As I mentioned, I prefer assigned tasks, not the PST or the TAT, so
I'm with you on this one.


Me too. That's why any rule that starts playing with simple "fastest
wins" is bogus to me and my racing friends. I hate the PST, which is
why I won't race in sports class. As far as I'm concerned, a PST task
is just a bunch of guys going cross country. It in no way resembles a
race! (reminds me of the Monty Python idiots race skit).

I still don't understand what you are talking about: in a PST, there
is no "distance to go", it's a "time to go". Converting the time left
to distance is where I have problems, because there are two components
to the calculation: 1) cross-country speed (anticipated thermal
strength, so it's a guess) 2) final glide speed (depends on altitude
available, AND anticipated thermal strength, so it's a guess,too).
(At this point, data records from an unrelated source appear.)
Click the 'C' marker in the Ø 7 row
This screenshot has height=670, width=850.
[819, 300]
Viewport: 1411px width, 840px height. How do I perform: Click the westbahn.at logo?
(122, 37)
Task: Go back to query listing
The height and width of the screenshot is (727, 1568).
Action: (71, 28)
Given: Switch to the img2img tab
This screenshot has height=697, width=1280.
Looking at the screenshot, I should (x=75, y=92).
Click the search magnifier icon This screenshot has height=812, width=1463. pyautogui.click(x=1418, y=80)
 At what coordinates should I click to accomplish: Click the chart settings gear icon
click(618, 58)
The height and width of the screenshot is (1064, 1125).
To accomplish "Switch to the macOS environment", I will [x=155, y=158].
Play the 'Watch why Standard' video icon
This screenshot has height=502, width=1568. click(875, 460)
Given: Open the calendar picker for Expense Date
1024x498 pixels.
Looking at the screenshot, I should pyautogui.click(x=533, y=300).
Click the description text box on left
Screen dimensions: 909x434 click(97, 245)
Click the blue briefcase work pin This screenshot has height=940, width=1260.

So,
while I'm trying to race (getting the best XC speed I can), I'm also
juggling turnpoints, trying to figure which ones will make the task
long enough so I can fly as fast as possible, but still get home just
at the minimum time.


We were talking about AAT (TAT here in the US). I don't even want to
think about PSTs. Yuck. But I really do not understand why people are
worried about making the minimum time. Geez, before GPS, you really
had to navigate; now we just follow the needle and presto we get
around the course. Having to make a specific arrival time adds a
little more challenge. Car rallying, which absolutely depends on
going fast and hitting a time to the second, is an international
professional sport that is WAY more popular than soaring, by the
way...

If I were sitting at home, it'd be an interesting problem to work on,
but I don't think it's fun in a sailplane. With the 15 minute rule, I
feel I can drop the calculations and just concentrate on going fast,
because it's easy for me to pick a task that takes long enough, though
it might be 15-20 minutes longer than the minimum.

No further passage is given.